Inflexions : Cette conception nazie de la beauté, cette monopolisation de la signification de l’art par la politique, donc son aliénation totale, existe-t-elle dans tous les régimes totalitaires ?
Johann Chapoutot : L’instrumentalisation de l’art par la politique est un phénomène plurimillénaire dans nos civilisations. Octave Auguste l’avait déjà théorisée, Louis XIV s’y est adonné avec passion… Pour les nazis, c’est plus radical parce qu’ils estiment que l’art est un acteur politique majeur. Il sert à informer les masses. L’homme politique est lui-même artiste : Hitler se dit Kunstman, « modeleur » de la glaise du peuple dont il fait naître un corps, le corps du peuple. L’art fait de la politique et la politique c’est de l’art. Hitler était fasciné par Wagner ; il voulait que toutes les cérémonies nazies soient des chefs-d’œuvre totaux. David Bowie a d’ailleurs dit qu’Hitler était la première rock star !
Inflexions : Reste-t-il aujourd’hui quelque chose de la « beauté » de l’art nazi ?

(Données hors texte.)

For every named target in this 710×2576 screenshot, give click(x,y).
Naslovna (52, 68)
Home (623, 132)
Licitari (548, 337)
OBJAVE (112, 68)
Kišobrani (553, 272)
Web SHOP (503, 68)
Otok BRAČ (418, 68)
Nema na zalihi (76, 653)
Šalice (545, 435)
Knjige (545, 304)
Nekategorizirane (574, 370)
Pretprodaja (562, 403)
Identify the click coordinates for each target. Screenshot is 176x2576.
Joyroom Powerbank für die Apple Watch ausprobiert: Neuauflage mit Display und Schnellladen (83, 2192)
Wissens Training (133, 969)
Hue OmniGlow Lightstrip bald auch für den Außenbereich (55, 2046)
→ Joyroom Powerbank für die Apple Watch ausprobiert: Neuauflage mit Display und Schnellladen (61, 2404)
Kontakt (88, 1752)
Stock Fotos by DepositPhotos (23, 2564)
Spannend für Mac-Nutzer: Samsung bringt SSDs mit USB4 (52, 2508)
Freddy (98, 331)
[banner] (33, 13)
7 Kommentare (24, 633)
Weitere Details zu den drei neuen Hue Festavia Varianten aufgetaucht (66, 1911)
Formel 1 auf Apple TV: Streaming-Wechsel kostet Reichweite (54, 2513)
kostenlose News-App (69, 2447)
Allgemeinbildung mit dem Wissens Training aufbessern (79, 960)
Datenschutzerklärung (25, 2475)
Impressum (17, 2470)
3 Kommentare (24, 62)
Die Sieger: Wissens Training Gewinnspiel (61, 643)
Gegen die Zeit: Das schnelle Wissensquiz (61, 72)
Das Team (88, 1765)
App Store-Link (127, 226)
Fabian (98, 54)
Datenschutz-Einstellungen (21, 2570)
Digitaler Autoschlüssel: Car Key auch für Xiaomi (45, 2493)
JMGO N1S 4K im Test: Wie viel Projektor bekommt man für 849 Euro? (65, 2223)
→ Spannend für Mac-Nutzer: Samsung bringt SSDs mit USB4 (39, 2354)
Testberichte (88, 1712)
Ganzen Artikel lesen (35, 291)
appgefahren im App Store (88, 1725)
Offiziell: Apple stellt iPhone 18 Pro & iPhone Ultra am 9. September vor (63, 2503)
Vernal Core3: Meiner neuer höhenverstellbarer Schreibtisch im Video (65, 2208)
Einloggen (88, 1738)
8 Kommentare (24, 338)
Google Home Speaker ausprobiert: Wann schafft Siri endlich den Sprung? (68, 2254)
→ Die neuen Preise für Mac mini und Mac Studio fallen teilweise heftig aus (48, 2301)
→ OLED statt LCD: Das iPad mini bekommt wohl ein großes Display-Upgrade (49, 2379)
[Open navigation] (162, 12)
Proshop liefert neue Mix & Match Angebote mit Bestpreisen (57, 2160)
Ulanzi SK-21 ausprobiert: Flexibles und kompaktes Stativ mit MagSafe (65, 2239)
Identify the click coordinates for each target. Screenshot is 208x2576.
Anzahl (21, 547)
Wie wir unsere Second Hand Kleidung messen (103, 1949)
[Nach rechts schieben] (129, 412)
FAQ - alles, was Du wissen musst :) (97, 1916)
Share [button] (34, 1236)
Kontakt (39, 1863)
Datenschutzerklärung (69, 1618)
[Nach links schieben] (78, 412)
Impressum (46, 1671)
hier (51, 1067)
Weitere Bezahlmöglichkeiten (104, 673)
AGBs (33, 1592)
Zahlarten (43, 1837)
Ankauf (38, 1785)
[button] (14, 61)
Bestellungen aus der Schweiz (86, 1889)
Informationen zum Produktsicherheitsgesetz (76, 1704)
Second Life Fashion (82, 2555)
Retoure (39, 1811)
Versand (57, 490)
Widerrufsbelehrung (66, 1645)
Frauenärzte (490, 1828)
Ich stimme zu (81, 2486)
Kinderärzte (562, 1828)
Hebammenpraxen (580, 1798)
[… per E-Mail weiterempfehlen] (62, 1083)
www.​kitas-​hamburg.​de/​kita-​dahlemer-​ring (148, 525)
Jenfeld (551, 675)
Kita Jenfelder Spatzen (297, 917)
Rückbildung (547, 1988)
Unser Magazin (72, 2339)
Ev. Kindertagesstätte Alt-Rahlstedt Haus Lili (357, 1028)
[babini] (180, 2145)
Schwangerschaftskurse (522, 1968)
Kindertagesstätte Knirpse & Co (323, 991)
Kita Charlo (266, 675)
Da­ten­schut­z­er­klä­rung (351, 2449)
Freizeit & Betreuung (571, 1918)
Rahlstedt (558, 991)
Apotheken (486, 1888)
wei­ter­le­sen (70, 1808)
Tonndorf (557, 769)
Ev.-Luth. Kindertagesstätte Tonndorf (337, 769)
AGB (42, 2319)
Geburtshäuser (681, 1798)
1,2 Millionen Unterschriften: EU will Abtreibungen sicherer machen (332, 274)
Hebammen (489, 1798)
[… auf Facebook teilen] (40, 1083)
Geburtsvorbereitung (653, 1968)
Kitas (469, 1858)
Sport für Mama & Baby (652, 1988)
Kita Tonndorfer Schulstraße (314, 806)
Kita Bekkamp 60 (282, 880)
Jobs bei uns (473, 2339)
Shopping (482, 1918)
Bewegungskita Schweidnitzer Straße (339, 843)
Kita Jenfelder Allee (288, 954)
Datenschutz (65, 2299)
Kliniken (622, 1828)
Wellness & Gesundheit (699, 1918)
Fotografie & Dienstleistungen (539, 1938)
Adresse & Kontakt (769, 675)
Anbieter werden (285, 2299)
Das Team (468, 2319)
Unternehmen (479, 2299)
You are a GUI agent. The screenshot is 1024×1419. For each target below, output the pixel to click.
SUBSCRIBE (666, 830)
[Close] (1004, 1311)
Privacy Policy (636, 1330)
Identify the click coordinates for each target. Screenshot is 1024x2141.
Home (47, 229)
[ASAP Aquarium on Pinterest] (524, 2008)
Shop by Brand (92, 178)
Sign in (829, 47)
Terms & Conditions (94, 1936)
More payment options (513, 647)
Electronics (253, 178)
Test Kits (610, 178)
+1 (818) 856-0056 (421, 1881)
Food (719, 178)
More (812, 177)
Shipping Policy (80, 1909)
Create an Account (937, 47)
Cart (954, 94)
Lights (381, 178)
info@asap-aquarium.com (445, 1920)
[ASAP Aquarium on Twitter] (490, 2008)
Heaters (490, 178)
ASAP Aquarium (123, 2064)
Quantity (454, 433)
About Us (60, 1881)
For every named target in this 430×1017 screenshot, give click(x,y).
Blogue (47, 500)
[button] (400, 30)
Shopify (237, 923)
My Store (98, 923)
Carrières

Johann Chapoutot : Dans la vision que nous avons de l’art, je ne pense pas. Parce que le politique et l’artistique ont chacun repris leur autonomie. Les canons esthétiques nazis n’ont plus qu’une vie de collection nostalgique ou de marché. Arno Breker a fait l’objet de plusieurs expositions depuis la fin de la guerre, car des centaines de milliers de cadres nazis n’ont pas été dénazifiés. Il a d’ailleurs réalisé le buste officiel d’Adenauer ! Il est légitime d’interroger comment cette esthétique a pu avoir son efficacité politique.
Inflexions : Cette esthétique continue-t-elle à alimenter les projets d’extrême droite allemands qui se revendiquent comme néonazis ?
Johann Chapoutot : Je ne le pense pas. La culture néonazie des Européens est très faible, avec un idéal esthétique médiocre. On trouve seulement une symbolique rudimentaire : insignes, croix gammées, têtes de mort. C’est pour cela que cette exposition à Bois-le-Duc ne comportait aucun risque et qu’il est dommage qu’il n’y ait pas de catalogue.